Turn the lines from the one holding "Given: View post analytics bar chart icon" through the one holding "Looking at the", inclusive, into a two-column CSV with the headers instruction and location. Put the text preceding the answer in one quoted field and the answer in the other, replacing line breaks with spaces.

## RECORD LIST

--

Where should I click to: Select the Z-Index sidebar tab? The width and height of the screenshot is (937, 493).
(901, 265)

--

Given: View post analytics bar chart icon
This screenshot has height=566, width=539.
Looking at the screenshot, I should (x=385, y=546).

--

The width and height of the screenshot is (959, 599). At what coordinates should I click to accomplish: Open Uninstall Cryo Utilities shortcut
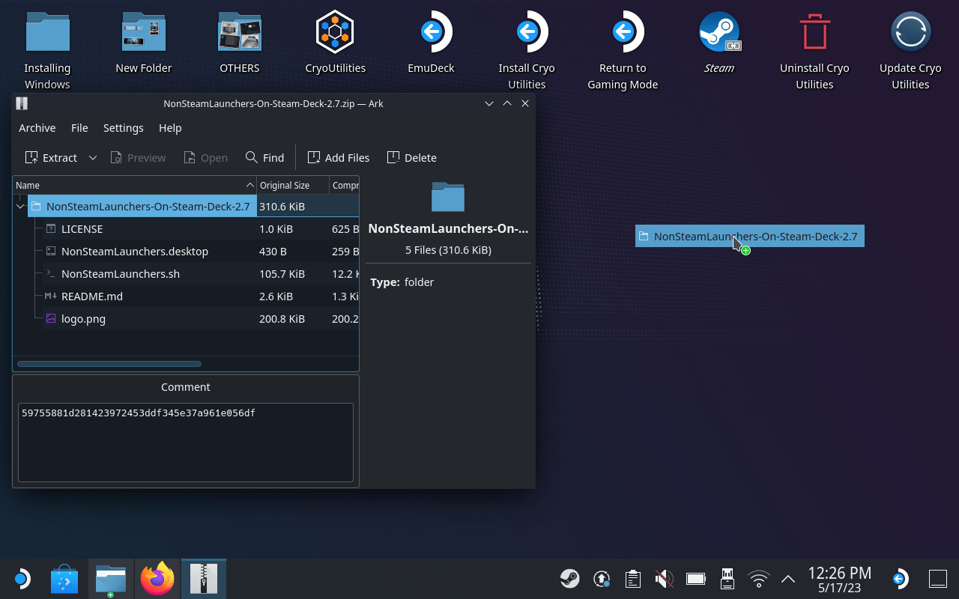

--

## SOLUTION BELOW
instruction,location
"Given: View post analytics bar chart icon This screenshot has height=566, width=539.","Looking at the screenshot, I should (x=385, y=546)."